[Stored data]
· · · ·

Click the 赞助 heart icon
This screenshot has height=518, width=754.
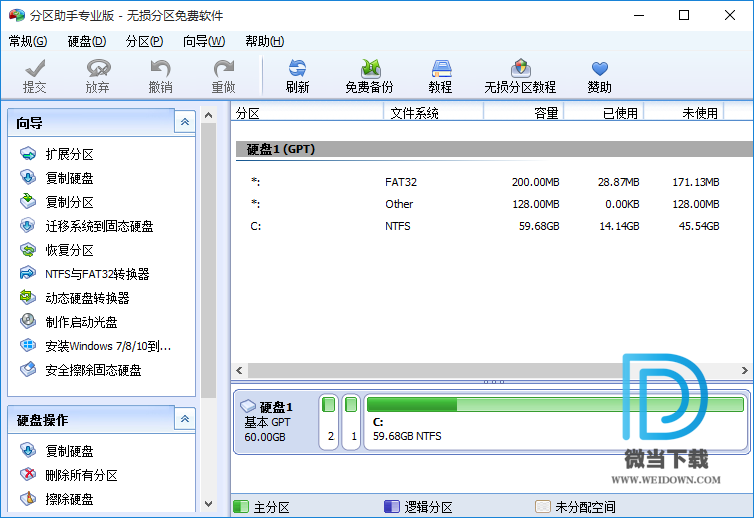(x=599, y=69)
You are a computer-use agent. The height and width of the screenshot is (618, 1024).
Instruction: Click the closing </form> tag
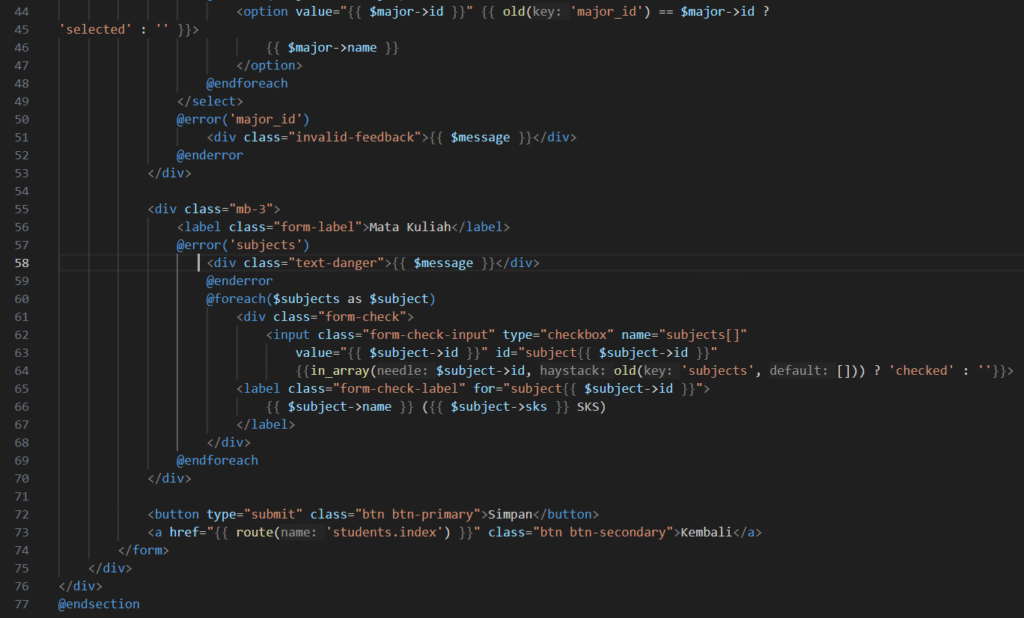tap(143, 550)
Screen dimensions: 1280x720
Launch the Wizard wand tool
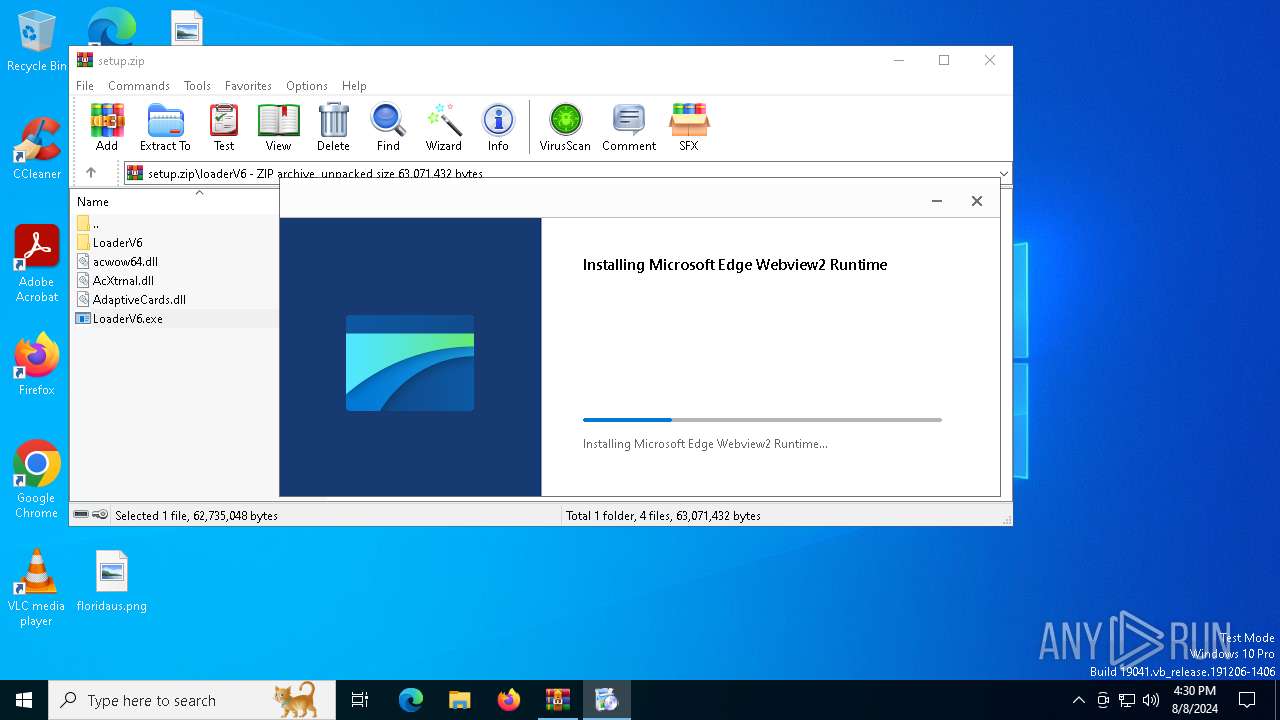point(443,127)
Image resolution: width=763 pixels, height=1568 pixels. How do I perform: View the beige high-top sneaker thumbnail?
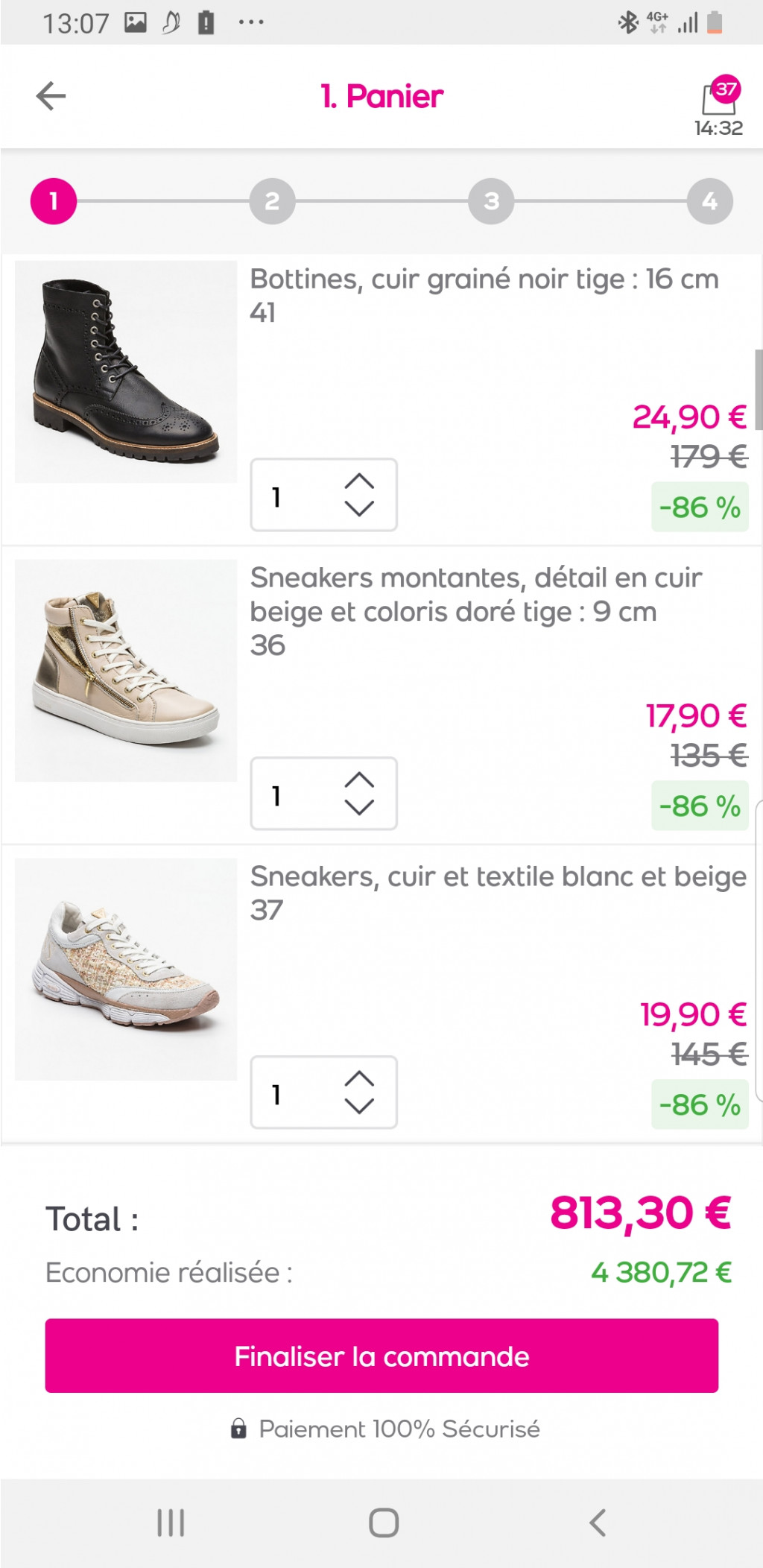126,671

· · · ·

▸ **YOUR INSTRUCTIONS**:
Output every record above exactly as written, but skip the pictures.

▸ **ANSWER TO THIS EXERCISE**:
Click the 赞助 heart icon
This screenshot has height=518, width=754.
(x=599, y=69)
You are a computer-use agent. The height and width of the screenshot is (618, 1024).
Instruction: Click the closing </form> tag
tap(143, 550)
Screen dimensions: 1280x720
Launch the Wizard wand tool
point(443,127)
Image resolution: width=763 pixels, height=1568 pixels. How do I perform: View the beige high-top sneaker thumbnail?
126,671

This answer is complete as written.